## THE PROBLEM
Give the data again exactly as it appears.

+ + + +

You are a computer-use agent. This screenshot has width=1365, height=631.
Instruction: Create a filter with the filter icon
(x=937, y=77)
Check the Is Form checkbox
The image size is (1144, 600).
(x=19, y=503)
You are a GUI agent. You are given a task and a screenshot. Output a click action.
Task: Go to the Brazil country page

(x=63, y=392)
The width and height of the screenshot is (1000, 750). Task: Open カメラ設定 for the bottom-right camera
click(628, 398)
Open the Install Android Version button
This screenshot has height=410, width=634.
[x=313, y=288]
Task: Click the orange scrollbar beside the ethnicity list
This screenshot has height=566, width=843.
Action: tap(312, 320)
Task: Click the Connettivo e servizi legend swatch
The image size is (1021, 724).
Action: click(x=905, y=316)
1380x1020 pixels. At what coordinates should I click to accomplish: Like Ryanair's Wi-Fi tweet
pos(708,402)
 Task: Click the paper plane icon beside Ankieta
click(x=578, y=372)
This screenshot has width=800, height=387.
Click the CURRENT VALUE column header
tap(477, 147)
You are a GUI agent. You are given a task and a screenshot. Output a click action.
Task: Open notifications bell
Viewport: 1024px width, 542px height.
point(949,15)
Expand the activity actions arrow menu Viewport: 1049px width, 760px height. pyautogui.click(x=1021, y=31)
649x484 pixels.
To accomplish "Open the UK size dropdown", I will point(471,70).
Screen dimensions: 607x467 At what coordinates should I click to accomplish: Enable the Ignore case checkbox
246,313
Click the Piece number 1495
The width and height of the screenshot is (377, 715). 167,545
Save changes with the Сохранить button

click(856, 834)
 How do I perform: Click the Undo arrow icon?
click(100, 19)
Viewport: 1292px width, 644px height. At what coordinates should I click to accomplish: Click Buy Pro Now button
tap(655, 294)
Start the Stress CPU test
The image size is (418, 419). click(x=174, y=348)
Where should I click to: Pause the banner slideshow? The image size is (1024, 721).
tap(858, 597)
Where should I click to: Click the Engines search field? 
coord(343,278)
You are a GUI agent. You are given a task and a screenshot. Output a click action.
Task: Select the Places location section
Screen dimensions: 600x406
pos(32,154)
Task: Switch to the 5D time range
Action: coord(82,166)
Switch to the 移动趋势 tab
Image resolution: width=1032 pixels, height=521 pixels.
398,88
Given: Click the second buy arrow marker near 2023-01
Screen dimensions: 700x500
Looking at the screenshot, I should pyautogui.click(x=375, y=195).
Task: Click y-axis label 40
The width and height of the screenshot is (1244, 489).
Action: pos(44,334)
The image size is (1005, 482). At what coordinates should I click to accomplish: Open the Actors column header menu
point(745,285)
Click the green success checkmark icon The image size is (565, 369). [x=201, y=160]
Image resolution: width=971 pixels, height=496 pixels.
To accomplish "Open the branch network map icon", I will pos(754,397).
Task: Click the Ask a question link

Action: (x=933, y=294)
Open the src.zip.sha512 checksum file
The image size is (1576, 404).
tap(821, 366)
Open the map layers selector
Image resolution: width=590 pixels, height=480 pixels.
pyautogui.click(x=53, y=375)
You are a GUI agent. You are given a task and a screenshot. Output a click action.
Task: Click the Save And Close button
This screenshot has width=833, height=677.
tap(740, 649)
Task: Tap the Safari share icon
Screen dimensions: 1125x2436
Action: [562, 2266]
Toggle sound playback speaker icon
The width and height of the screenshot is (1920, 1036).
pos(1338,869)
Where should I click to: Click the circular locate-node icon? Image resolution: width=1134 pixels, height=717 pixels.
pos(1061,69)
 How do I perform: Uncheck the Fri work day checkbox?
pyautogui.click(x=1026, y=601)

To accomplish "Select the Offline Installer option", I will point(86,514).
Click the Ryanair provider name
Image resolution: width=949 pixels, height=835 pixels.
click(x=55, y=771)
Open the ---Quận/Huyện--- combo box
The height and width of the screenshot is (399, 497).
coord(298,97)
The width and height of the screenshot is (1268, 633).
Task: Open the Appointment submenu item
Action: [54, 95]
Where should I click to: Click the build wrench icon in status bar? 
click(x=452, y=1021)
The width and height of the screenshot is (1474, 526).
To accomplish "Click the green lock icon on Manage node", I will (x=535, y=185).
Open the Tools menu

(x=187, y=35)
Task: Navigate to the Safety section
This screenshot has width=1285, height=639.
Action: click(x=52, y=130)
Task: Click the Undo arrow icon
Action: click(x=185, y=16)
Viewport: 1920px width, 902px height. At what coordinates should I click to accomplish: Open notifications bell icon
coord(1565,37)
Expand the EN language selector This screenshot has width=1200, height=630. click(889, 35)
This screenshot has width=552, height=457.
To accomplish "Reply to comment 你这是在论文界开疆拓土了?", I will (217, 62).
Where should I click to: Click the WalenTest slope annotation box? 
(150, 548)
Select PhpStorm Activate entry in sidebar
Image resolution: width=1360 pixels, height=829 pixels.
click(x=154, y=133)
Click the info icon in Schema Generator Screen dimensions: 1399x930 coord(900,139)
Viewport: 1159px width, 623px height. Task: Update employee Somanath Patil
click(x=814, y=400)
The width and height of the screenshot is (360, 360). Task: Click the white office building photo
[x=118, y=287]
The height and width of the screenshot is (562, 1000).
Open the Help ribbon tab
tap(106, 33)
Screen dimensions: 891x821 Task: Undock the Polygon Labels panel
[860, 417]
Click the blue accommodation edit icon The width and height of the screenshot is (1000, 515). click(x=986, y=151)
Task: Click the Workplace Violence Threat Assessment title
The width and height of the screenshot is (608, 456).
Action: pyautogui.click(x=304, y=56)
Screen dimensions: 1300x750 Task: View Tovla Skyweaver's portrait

+ + + +

## TASK ANSWER
You are a computer-use agent. This screenshot has width=1365, height=631.
Instruction: Create a filter with the filter icon
(x=937, y=77)
Check the Is Form checkbox
The image size is (1144, 600).
(x=19, y=503)
You are a GUI agent. You are given a task and a screenshot. Output a click action.
Task: Go to the Brazil country page

(x=63, y=392)
The width and height of the screenshot is (1000, 750). Task: Open カメラ設定 for the bottom-right camera
click(628, 398)
Open the Install Android Version button
This screenshot has height=410, width=634.
[x=313, y=288]
Task: Click the orange scrollbar beside the ethnicity list
This screenshot has height=566, width=843.
Action: tap(312, 320)
Task: Click the Connettivo e servizi legend swatch
The image size is (1021, 724).
Action: click(x=905, y=316)
1380x1020 pixels. At what coordinates should I click to accomplish: Like Ryanair's Wi-Fi tweet
pos(708,402)
 Task: Click the paper plane icon beside Ankieta
click(x=578, y=372)
This screenshot has width=800, height=387.
Click the CURRENT VALUE column header
tap(477, 147)
You are a GUI agent. You are given a task and a screenshot. Output a click action.
Task: Open notifications bell
Viewport: 1024px width, 542px height.
point(949,15)
Expand the activity actions arrow menu Viewport: 1049px width, 760px height. pyautogui.click(x=1021, y=31)
649x484 pixels.
To accomplish "Open the UK size dropdown", I will point(471,70).
Screen dimensions: 607x467 At what coordinates should I click to accomplish: Enable the Ignore case checkbox
246,313
Click the Piece number 1495
The width and height of the screenshot is (377, 715). 167,545
Save changes with the Сохранить button

click(856, 834)
 How do I perform: Click the Undo arrow icon?
click(100, 19)
Viewport: 1292px width, 644px height. At what coordinates should I click to accomplish: Click Buy Pro Now button
tap(655, 294)
Start the Stress CPU test
The image size is (418, 419). click(x=174, y=348)
Where should I click to: Pause the banner slideshow? The image size is (1024, 721).
tap(858, 597)
Where should I click to: Click the Engines search field? 
coord(343,278)
You are a GUI agent. You are given a task and a screenshot. Output a click action.
Task: Select the Places location section
Screen dimensions: 600x406
pos(32,154)
Task: Switch to the 5D time range
Action: coord(82,166)
Switch to the 移动趋势 tab
Image resolution: width=1032 pixels, height=521 pixels.
398,88
Given: Click the second buy arrow marker near 2023-01
Screen dimensions: 700x500
Looking at the screenshot, I should pyautogui.click(x=375, y=195).
Task: Click y-axis label 40
The width and height of the screenshot is (1244, 489).
Action: pos(44,334)
The image size is (1005, 482). At what coordinates should I click to accomplish: Open the Actors column header menu
point(745,285)
Click the green success checkmark icon The image size is (565, 369). [x=201, y=160]
Image resolution: width=971 pixels, height=496 pixels.
To accomplish "Open the branch network map icon", I will pos(754,397).
Task: Click the Ask a question link

Action: (x=933, y=294)
Open the src.zip.sha512 checksum file
The image size is (1576, 404).
tap(821, 366)
Open the map layers selector
Image resolution: width=590 pixels, height=480 pixels.
pyautogui.click(x=53, y=375)
You are a GUI agent. You are given a task and a screenshot. Output a click action.
Task: Click the Save And Close button
This screenshot has width=833, height=677.
tap(740, 649)
Task: Tap the Safari share icon
Screen dimensions: 1125x2436
Action: [562, 2266]
Toggle sound playback speaker icon
The width and height of the screenshot is (1920, 1036).
pos(1338,869)
Where should I click to: Click the circular locate-node icon? Image resolution: width=1134 pixels, height=717 pixels.
pos(1061,69)
 How do I perform: Uncheck the Fri work day checkbox?
pyautogui.click(x=1026, y=601)

To accomplish "Select the Offline Installer option", I will point(86,514).
Click the Ryanair provider name
Image resolution: width=949 pixels, height=835 pixels.
click(x=55, y=771)
Open the ---Quận/Huyện--- combo box
The height and width of the screenshot is (399, 497).
coord(298,97)
The width and height of the screenshot is (1268, 633).
Task: Open the Appointment submenu item
Action: [54, 95]
Where should I click to: Click the build wrench icon in status bar? 
click(x=452, y=1021)
The width and height of the screenshot is (1474, 526).
To accomplish "Click the green lock icon on Manage node", I will (x=535, y=185).
Open the Tools menu

(x=187, y=35)
Task: Navigate to the Safety section
This screenshot has width=1285, height=639.
Action: click(x=52, y=130)
Task: Click the Undo arrow icon
Action: click(x=185, y=16)
Viewport: 1920px width, 902px height. At what coordinates should I click to accomplish: Open notifications bell icon
coord(1565,37)
Expand the EN language selector This screenshot has width=1200, height=630. click(889, 35)
This screenshot has width=552, height=457.
To accomplish "Reply to comment 你这是在论文界开疆拓土了?", I will (217, 62).
Where should I click to: Click the WalenTest slope annotation box? 
(150, 548)
Select PhpStorm Activate entry in sidebar
Image resolution: width=1360 pixels, height=829 pixels.
click(x=154, y=133)
Click the info icon in Schema Generator Screen dimensions: 1399x930 coord(900,139)
Viewport: 1159px width, 623px height. Task: Update employee Somanath Patil
click(x=814, y=400)
The width and height of the screenshot is (360, 360). Task: Click the white office building photo
[x=118, y=287]
The height and width of the screenshot is (562, 1000).
Open the Help ribbon tab
tap(106, 33)
Screen dimensions: 891x821 Task: Undock the Polygon Labels panel
[860, 417]
Click the blue accommodation edit icon The width and height of the screenshot is (1000, 515). click(x=986, y=151)
Task: Click the Workplace Violence Threat Assessment title
The width and height of the screenshot is (608, 456).
Action: pyautogui.click(x=304, y=56)
Screen dimensions: 1300x750 Task: View Tovla Skyweaver's portrait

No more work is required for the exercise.